Exercise
Scan the data for "especial" and copy the lines it appears in.

Data provided
▽
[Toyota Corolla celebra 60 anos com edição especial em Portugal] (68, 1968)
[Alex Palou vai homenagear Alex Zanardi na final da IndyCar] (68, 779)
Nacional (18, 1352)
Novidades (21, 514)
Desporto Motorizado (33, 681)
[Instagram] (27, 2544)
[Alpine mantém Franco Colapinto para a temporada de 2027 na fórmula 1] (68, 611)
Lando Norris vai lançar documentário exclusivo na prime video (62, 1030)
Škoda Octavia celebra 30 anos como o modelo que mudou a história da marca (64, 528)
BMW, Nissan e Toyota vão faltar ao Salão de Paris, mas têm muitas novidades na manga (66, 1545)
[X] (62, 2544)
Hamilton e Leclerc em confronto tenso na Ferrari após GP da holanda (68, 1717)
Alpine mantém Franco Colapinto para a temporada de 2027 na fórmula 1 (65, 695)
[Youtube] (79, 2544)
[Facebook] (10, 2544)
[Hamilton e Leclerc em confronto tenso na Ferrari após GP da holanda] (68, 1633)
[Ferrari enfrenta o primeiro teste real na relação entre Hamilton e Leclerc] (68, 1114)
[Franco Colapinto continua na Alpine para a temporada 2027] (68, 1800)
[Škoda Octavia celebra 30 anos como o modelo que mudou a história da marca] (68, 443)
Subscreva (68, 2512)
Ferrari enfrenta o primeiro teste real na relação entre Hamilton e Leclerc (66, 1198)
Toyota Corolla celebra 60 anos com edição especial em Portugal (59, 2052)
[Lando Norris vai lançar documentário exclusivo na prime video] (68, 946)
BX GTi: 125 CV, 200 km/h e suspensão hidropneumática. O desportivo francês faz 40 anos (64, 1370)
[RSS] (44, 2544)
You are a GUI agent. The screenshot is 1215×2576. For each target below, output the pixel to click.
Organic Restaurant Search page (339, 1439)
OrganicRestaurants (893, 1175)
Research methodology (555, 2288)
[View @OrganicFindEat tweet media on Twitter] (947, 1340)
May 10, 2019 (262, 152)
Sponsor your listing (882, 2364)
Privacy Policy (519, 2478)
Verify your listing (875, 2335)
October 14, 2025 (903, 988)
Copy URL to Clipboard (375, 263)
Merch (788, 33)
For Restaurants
△
Written solution
[Toyota Corolla celebra 60 anos com edição especial em Portugal] (68, 1968)
Toyota Corolla celebra 60 anos com edição especial em Portugal (59, 2052)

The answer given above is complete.